The head of China’s central bank is calling for countries to replace the U.S. dollar as an international reserve currency with something called SDRs. Created by the IMF way back in 1969 for that purpose, SDRs never caught on. While SDRs may be declared an official international reserve asset today, they are not likely to become the world’s key international currency anytime soon. In the meantime, countries in China’s current predicament—acquiring more dollars than they think prudent—could avoid such risks in the future by allowing their currencies to appreciate.

Zhou Xiaochuan, governor of the Bank of China, wants a new international reserve currency, one that is “disconnected from economic conditions and sovereign interests of any single country.” He claims that credit-based national reserve currencies, like the dollar, are inherently risky, facilitate global imbalances, and foster the spread of financial crises, but China’s concerns may also be a bit more parochial.

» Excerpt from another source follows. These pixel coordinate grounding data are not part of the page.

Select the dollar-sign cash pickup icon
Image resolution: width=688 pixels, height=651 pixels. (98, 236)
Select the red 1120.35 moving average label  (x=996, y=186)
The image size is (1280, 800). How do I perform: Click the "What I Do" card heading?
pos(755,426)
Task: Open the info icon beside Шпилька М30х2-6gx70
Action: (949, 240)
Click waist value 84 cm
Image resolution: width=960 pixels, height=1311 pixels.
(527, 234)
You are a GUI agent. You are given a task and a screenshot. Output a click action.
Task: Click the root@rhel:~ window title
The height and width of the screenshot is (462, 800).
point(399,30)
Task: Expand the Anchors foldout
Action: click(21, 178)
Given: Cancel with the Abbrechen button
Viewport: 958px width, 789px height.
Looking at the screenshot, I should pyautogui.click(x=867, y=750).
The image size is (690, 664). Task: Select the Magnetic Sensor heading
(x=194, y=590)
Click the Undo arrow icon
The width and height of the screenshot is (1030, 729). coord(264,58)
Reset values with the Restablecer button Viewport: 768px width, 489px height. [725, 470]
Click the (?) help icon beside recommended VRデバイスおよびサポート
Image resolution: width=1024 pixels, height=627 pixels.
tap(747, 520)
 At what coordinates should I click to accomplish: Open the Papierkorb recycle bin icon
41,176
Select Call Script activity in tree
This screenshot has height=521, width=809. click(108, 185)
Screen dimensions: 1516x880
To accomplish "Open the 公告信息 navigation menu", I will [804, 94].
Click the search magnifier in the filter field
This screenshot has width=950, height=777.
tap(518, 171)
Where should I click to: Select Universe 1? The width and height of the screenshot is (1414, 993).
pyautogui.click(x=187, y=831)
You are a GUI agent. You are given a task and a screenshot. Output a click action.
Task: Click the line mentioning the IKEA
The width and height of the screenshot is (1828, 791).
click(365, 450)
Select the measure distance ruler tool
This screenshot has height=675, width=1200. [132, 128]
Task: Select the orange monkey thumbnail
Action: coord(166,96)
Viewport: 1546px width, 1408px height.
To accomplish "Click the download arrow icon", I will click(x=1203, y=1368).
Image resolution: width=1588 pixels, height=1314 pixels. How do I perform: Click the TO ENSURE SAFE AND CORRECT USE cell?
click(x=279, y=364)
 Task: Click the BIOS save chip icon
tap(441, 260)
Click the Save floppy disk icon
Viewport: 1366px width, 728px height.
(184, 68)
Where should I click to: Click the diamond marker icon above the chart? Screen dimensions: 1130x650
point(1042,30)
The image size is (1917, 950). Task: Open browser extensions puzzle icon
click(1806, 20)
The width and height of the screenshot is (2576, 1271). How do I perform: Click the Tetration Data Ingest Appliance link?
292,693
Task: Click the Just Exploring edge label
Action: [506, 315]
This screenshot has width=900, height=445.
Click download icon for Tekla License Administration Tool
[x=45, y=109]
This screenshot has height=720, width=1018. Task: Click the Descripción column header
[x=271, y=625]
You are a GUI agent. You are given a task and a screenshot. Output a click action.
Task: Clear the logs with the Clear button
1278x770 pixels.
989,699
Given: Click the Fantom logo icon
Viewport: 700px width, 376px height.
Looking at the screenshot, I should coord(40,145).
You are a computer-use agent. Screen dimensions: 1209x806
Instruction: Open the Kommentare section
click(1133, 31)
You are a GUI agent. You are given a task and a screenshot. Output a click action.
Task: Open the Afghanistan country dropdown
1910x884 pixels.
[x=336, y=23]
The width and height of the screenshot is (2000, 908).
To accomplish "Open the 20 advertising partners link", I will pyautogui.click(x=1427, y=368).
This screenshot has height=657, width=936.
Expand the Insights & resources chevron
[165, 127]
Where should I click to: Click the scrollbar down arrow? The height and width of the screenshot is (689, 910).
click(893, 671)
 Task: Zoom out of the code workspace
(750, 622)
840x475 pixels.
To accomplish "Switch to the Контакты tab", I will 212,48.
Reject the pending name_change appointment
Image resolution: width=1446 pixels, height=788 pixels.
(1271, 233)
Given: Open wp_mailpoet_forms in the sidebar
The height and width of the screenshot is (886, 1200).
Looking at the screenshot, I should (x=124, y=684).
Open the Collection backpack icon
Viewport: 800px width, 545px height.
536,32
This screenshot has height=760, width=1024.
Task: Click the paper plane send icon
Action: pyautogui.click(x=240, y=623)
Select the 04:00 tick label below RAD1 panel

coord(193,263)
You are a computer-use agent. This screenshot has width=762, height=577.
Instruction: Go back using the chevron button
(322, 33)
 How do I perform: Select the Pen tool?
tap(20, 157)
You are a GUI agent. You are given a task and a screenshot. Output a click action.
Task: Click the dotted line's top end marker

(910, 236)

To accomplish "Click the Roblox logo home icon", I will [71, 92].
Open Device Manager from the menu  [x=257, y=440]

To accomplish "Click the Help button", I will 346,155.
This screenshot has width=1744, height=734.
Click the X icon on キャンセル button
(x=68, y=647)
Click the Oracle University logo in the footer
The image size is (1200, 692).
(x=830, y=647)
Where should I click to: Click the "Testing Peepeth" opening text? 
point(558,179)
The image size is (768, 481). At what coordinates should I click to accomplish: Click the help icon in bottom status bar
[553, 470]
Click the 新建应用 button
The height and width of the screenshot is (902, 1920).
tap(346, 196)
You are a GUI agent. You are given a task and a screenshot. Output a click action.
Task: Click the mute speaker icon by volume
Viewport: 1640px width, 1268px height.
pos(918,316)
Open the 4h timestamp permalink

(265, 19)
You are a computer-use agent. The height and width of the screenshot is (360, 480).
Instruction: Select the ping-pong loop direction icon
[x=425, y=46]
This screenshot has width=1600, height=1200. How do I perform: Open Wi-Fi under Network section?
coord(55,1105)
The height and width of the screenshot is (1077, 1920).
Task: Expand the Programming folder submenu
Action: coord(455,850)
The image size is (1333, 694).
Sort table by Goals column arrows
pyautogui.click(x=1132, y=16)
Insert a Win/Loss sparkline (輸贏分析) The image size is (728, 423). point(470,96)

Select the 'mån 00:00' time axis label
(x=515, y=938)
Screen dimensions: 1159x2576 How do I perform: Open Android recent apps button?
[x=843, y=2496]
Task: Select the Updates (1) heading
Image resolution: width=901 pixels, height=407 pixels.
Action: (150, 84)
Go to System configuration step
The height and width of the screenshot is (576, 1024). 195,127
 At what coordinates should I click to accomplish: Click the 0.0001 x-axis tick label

The country holds a huge portfolio of dollar-denominated assets that could incur valuation losses, if recent U.S. actions to limit financial turmoil and stimulate the economy generate inflation and dollar depreciation.

The People’s Bank of China has offered a fix to the dollar problem. They recommend supplanting the reserve-currency role of the U.S. dollar with Special Drawing Rights (SDRs), a composite currency issued by the International Monetary Fund (IMF). Others, including Nobel Prize winner Joseph Stiglitz and a U.N. panel of experts, have endorsed the idea.

Adopting the SDR as an official international reserve asset may be technically feasible and it could conceivably occur fairly quickly, but substituting the SDR for the dollar more broadly as the world’s key international currency will not happen anytime soon. People reap substantial economies from conducting cross-border commerce in dollars, and until the SDR matches these benefits, central banks will still need dollars. In the interim, countries that want to limit their exposure to credit-based reserve currencies, like the dollar, might simply allow their currencies to appreciate.

Something Old, Something New

Complaints about the dollar and a fascination with SDRs are not new. The IMF created SDRs as an international reserve currency in the late 1960s to solve problems, similar to Dr. Zhou’s concerns, which rose out of the Bretton Woods fixed-exchange-rate system. Although Bretton Woods was at its heart a gold-based currency arrangement, the U.S. dollar quickly emerged as the key international currency, both for financing international commerce and as an official reserve currency.

Today, as during Bretton Woods, countries accumulate foreign exchange when they prevent or limit the appreciation of their currencies in the face of persistent trade surpluses and foreign financial inflows. Once acquired, official reserves then provide these countries with a buffer stock that they can draw down to mitigate the disruptive economic effects of unexpected trade shortfalls and temporary outflows of foreign funds. Absent such reserves, these countries would either have to allow their currencies to depreciate or quickly tighten their monetary policies, but such abrupt adjustments could be disruptive and might not be compatible with these countries’ current goals for inflation or real economic growth. At its heart, the desire to acquire and hold official foreign-exchange reserves reflects a desire to prevent, or at least limit, exchange-rate adjustments.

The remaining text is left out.